The house at the bottom of Lady Peckett’s Yard, No. 11, was built in the mid 16th century. It is of three storeys with attics and was originally timber-framed with jettied on the south and east sides. The east end of the house has been cut back and the present east end is of modern brick. The south side has been reconstructed in brick and the jetties underbuilt; on the first floor late 17th or 18th century and on the top floor early 19th century. The north elevation was refaced in brick in the late 17th century when a new wing to the north was added, probably by John Peckett.

The north and west elevations facing Lady Peckett’s Yard have a bold brick string-course at the second floor and a heavy timber cornice with scrolled and foliated consoles at the eaves. In the west elevation to the later wing the upper floors have restored casement windows, each of two transomed lights, and every floor also has a blocked oval window with raised brick surround.

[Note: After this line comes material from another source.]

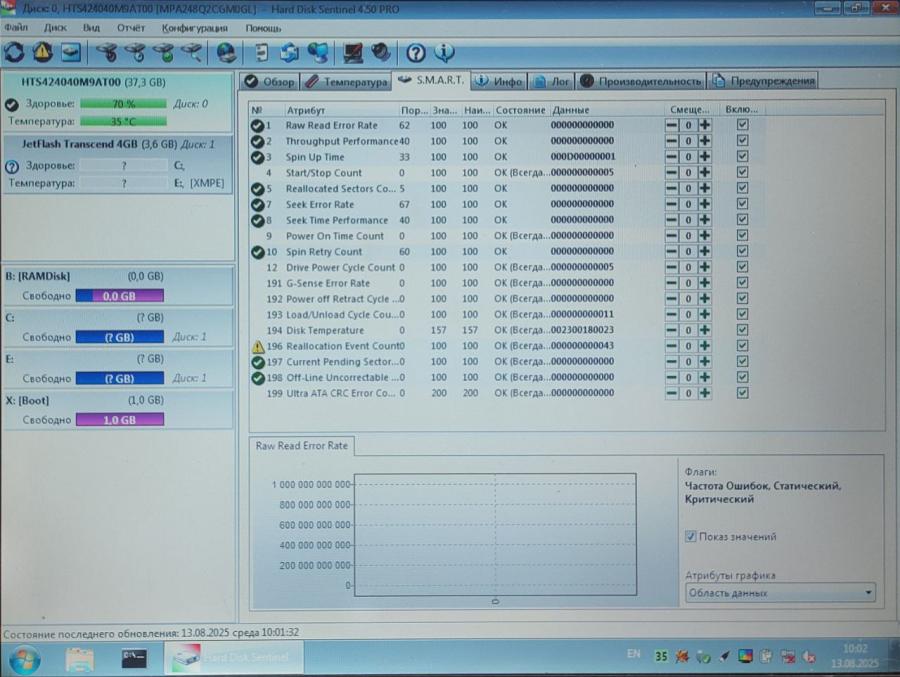Decrease offset with minus on Seek Error Rate row
This screenshot has width=900, height=677.
(x=671, y=204)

The north elevation of the older block is pierced by an open passageway, formerly framed by timber pilasters and entablature, and each of the upper storeys has a window of three transomed lights, the upper part of each centre light being arched.

The interior of the main part of the house has been stripped of partitions and fittings. Drawings of 1917 show 17th century panelling, fireplaces and elaborate overmantels, all now gone. Some of the original framing is exposed, including the dragon-beams necessitated by the jetties on two adjacent sides, to the south and east. The roof is divided into three bays by two trusses with short principals reaching only to the collar. In the north wing is a broad staircase with moulded close strings, square newels, bulbous turned balusters and heavy moulded handrails. The ground floor room is lined with early 18th century panelling in three heights and in the east wall is a semicircular display cupboard with scrolled brackets under the shelves. The fireplace surround has been removed, showing that a 17th century fireplace, 5 feet wide with chamfered brick jambs and arched head, was narrowed to just over 3 feet in the 18th century. On the second floor there is more early 18th century panelling and a fireplace surround of the same period.

This property was acquired by the Trust in 1946. The first floor consists of a hairdresser’s salon and the upper floor, formerly offices, was converted into a flat in 1997.